_Directions for this task_: Go through each line of the records below and count those with the word "width"; give only the total.

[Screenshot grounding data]
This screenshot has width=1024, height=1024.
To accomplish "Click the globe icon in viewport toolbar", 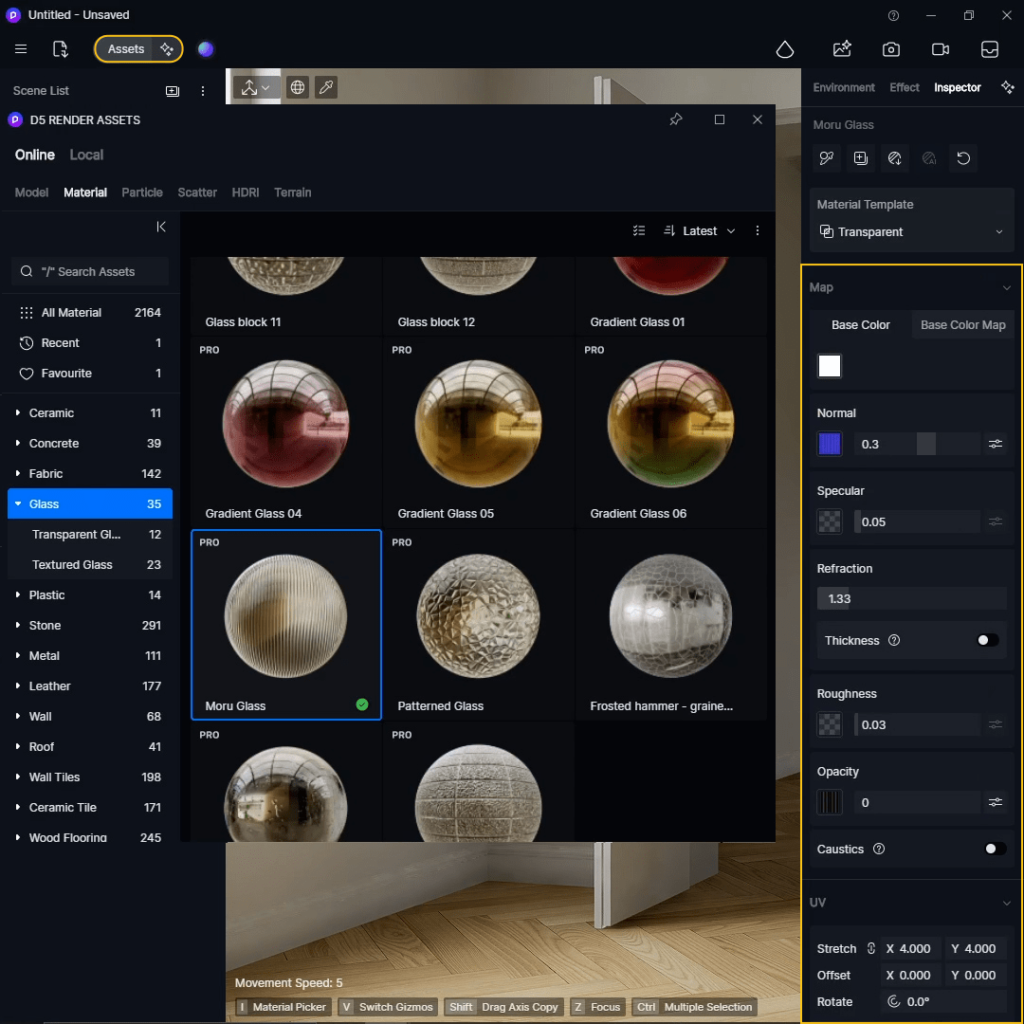I will click(x=297, y=88).
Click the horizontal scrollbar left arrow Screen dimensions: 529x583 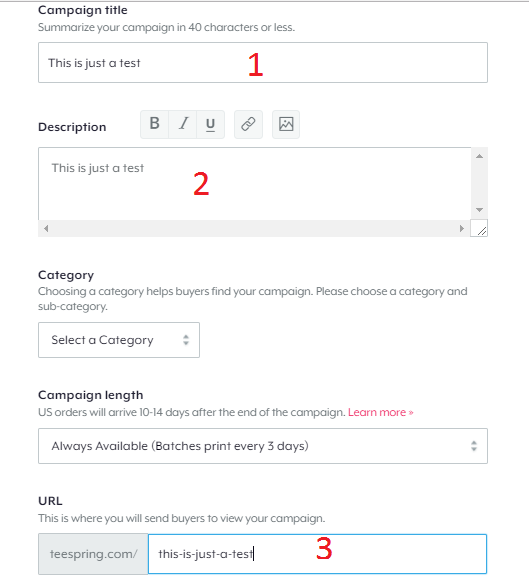click(x=46, y=228)
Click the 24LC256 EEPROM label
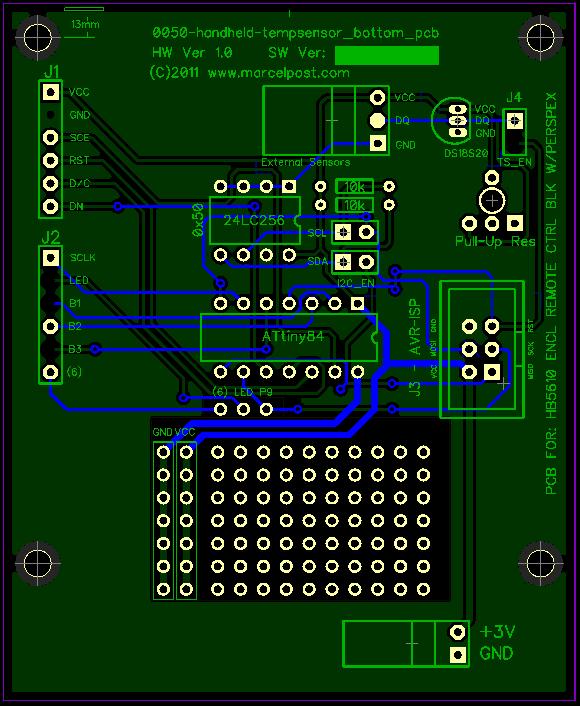580x706 pixels. 254,220
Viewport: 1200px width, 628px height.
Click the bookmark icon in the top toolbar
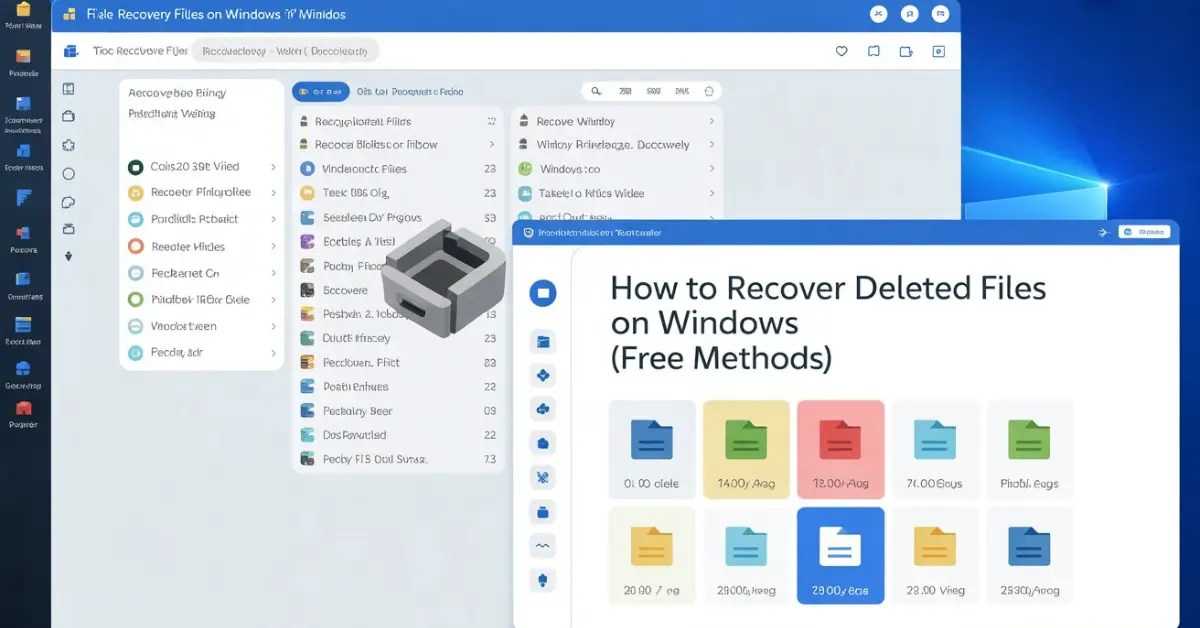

_Response to the exercise_: 2